> [Exercise instructions]:
Could you set down exactly the lines of the data below, starting at the one that holds "Форумы (198, 105)" and ending at the one that holds "DashSkin (1478, 949)", both included, and only those?

Top of Task inputs

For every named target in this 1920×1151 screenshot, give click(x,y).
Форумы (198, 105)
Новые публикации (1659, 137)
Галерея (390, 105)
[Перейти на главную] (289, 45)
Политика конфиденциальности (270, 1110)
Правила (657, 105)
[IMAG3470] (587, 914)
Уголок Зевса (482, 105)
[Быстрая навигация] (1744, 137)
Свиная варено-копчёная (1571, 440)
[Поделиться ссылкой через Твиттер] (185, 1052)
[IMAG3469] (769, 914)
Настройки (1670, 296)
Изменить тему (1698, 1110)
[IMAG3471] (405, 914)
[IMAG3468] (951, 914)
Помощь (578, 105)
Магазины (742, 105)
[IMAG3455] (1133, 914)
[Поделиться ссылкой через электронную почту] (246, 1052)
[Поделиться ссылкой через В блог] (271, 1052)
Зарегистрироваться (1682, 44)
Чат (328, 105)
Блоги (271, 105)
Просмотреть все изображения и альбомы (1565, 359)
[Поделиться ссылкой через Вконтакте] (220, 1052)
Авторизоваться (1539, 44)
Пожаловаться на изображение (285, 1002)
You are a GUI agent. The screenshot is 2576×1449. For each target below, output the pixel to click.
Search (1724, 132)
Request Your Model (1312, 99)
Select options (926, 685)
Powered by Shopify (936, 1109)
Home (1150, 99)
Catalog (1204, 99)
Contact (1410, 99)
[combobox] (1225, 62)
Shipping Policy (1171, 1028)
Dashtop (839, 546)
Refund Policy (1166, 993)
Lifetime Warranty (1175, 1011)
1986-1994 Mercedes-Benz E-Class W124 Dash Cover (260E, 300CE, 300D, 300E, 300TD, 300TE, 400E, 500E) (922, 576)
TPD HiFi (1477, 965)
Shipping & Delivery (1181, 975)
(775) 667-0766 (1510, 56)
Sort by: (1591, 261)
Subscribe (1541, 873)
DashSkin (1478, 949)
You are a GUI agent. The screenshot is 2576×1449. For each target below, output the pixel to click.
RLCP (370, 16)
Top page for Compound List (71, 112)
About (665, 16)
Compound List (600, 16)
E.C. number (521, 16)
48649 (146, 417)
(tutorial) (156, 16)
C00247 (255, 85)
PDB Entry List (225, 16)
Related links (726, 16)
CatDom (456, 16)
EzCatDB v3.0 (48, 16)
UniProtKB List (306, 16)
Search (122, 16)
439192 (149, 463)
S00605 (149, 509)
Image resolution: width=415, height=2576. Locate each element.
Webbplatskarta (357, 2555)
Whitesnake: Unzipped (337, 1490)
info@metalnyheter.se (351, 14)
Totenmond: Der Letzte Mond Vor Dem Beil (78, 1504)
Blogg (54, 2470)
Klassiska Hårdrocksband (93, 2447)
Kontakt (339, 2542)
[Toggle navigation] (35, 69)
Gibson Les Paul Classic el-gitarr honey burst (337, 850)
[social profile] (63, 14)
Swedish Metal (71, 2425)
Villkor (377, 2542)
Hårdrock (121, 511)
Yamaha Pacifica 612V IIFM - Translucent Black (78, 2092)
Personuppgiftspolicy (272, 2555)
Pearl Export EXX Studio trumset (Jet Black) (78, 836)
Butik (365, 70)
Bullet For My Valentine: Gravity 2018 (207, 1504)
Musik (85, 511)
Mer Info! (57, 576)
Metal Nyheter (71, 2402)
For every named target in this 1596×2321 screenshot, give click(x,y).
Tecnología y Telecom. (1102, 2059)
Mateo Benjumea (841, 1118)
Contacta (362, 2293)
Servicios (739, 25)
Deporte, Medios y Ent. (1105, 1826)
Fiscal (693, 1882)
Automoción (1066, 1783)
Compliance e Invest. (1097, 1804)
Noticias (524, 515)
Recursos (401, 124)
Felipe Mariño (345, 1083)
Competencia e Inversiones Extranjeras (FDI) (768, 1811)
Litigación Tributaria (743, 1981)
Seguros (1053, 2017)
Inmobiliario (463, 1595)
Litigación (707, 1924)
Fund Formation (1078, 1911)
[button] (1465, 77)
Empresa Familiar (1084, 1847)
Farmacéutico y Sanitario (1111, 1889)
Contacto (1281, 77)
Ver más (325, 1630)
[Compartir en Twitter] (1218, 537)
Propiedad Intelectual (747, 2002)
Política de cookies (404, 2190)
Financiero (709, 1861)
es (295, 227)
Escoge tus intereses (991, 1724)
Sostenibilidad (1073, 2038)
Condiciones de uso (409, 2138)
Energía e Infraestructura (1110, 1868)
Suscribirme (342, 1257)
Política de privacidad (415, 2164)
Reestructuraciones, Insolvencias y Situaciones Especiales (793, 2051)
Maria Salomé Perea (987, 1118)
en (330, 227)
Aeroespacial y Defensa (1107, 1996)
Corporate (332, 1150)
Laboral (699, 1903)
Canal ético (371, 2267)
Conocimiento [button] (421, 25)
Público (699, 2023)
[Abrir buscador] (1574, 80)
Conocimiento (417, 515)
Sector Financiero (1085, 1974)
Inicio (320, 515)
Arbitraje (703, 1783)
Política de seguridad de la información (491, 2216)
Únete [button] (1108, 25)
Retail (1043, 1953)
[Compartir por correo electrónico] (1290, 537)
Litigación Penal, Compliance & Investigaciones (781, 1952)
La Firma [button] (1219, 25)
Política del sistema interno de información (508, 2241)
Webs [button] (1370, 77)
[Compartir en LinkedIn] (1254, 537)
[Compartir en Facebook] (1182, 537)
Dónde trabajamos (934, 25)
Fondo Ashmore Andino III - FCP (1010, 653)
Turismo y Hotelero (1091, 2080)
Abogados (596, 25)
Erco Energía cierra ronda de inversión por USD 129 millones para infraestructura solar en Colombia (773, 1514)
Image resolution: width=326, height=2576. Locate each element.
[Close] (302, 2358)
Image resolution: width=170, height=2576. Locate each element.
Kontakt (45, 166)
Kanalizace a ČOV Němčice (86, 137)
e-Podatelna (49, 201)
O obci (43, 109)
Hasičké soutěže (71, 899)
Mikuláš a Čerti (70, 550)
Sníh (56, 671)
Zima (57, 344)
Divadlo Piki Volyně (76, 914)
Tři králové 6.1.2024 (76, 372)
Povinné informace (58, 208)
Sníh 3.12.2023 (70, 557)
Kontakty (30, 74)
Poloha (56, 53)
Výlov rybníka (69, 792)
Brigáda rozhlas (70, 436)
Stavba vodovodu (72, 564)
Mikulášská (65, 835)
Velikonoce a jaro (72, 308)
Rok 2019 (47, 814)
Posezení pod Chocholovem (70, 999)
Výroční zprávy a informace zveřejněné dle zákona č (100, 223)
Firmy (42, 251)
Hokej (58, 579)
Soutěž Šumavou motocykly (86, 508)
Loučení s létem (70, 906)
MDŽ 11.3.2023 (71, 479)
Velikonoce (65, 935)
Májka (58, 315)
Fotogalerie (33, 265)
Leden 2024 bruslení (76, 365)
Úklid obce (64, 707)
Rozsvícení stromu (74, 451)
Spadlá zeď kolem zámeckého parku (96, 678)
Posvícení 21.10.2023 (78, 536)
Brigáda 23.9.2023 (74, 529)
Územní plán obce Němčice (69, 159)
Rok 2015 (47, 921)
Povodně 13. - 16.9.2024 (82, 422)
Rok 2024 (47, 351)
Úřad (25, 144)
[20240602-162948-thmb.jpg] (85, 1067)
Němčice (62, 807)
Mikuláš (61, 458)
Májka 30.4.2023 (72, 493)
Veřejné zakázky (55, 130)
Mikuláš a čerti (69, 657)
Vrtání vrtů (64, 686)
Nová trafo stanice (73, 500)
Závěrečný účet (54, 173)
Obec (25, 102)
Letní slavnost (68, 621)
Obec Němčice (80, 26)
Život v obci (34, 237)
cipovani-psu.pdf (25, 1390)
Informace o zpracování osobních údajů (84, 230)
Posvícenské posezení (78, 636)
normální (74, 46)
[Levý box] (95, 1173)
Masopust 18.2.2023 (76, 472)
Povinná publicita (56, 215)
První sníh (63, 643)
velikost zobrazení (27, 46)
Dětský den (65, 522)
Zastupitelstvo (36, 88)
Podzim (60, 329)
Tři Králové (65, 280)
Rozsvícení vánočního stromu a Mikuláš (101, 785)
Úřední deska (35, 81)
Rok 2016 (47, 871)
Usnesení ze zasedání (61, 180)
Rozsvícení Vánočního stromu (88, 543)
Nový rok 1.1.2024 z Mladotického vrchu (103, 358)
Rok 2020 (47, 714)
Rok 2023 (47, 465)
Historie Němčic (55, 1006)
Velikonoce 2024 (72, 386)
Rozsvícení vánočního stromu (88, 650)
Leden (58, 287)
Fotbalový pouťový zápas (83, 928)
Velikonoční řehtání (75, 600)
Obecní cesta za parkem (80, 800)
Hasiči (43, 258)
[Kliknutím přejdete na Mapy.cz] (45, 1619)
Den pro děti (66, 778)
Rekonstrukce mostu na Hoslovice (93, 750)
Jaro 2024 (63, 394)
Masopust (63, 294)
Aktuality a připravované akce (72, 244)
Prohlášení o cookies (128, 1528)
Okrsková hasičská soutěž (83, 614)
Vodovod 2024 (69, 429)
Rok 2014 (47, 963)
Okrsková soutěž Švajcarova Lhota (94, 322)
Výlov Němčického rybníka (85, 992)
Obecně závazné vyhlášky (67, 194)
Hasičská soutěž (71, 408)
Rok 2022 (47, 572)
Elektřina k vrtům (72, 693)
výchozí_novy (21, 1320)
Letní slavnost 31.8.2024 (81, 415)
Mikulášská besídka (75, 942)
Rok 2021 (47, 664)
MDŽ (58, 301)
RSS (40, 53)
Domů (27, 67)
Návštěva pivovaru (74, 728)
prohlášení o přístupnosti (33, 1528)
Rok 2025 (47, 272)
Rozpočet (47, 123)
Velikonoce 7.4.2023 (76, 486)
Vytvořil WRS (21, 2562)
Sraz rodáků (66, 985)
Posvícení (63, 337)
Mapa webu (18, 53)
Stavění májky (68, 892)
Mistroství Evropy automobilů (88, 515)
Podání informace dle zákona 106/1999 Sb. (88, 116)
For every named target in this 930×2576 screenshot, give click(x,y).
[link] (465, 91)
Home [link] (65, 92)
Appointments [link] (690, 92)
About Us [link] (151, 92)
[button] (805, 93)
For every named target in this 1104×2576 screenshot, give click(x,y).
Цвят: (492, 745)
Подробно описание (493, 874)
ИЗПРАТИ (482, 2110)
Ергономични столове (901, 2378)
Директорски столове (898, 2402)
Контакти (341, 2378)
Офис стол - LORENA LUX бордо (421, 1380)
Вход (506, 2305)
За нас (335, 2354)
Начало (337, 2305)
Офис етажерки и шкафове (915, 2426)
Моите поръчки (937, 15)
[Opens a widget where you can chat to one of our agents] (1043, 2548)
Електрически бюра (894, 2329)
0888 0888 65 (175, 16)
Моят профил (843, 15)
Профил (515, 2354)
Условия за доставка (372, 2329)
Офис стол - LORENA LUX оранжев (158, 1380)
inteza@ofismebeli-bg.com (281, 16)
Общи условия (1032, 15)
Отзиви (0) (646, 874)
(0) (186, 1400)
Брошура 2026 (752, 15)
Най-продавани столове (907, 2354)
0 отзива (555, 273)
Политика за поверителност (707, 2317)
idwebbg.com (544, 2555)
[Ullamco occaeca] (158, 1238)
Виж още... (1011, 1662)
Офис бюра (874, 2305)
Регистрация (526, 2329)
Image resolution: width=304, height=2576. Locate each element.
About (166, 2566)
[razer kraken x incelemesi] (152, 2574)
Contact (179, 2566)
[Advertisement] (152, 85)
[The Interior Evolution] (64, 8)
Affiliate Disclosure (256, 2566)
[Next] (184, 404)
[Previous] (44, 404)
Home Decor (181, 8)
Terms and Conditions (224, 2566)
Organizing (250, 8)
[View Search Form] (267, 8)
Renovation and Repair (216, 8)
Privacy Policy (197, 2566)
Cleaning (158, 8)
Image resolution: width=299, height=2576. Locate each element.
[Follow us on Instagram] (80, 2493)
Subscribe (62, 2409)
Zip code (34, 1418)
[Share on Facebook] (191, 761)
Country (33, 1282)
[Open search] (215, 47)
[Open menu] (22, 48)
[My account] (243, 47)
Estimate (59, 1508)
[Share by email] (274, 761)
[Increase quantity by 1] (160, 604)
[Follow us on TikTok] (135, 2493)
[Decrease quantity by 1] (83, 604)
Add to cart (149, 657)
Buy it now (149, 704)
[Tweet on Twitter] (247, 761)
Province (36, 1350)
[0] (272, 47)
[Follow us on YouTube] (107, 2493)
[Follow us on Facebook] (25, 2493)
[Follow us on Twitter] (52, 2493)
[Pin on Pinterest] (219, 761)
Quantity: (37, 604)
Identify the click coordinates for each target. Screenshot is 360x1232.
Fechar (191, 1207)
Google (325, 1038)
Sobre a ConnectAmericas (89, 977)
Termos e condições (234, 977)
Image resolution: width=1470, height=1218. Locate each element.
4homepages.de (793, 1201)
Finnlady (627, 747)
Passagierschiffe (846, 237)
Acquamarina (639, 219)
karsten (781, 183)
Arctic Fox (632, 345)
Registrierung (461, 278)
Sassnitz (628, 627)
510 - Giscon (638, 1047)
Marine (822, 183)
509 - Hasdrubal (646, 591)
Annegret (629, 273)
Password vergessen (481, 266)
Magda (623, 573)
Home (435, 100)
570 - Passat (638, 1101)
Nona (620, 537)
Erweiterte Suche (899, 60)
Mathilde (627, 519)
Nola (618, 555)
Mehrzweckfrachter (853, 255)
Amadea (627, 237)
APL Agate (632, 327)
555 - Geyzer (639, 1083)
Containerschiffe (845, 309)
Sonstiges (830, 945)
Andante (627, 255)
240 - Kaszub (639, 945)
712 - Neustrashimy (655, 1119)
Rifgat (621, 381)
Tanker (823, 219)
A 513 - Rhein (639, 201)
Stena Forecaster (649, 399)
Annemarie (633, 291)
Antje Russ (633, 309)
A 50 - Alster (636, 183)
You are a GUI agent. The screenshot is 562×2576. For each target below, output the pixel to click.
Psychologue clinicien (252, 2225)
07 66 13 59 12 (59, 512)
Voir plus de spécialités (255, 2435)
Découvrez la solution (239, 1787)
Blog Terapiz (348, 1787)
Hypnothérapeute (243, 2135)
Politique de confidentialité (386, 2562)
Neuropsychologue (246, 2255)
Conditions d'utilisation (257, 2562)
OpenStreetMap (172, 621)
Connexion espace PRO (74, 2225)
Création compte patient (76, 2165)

Bottom of Task inputs

> [Expected output]:
Форумы (198, 105)
Новые публикации (1659, 137)
Галерея (390, 105)
[Перейти на главную] (289, 45)
Политика конфиденциальности (270, 1110)
Правила (657, 105)
[IMAG3470] (587, 914)
Уголок Зевса (482, 105)
[Быстрая навигация] (1744, 137)
Свиная варено-копчёная (1571, 440)
[Поделиться ссылкой через Твиттер] (185, 1052)
[IMAG3469] (769, 914)
Настройки (1670, 296)
Изменить тему (1698, 1110)
[IMAG3471] (405, 914)
[IMAG3468] (951, 914)
Помощь (578, 105)
Магазины (742, 105)
[IMAG3455] (1133, 914)
[Поделиться ссылкой через электронную почту] (246, 1052)
[Поделиться ссылкой через В блог] (271, 1052)
Зарегистрироваться (1682, 44)
Чат (328, 105)
Блоги (271, 105)
Просмотреть все изображения и альбомы (1565, 359)
[Поделиться ссылкой через Вконтакте] (220, 1052)
Авторизоваться (1539, 44)
Пожаловаться на изображение (285, 1002)
You are a GUI agent. The screenshot is 2576×1449. For each target below, output the pixel to click.
Search (1724, 132)
Request Your Model (1312, 99)
Select options (926, 685)
Powered by Shopify (936, 1109)
Home (1150, 99)
Catalog (1204, 99)
Contact (1410, 99)
[combobox] (1225, 62)
Shipping Policy (1171, 1028)
Dashtop (839, 546)
Refund Policy (1166, 993)
Lifetime Warranty (1175, 1011)
1986-1994 Mercedes-Benz E-Class W124 Dash Cover (260E, 300CE, 300D, 300E, 300TD, 300TE, 400E, 500E) (922, 576)
TPD HiFi (1477, 965)
Shipping & Delivery (1181, 975)
(775) 667-0766 (1510, 56)
Sort by: (1591, 261)
Subscribe (1541, 873)
DashSkin (1478, 949)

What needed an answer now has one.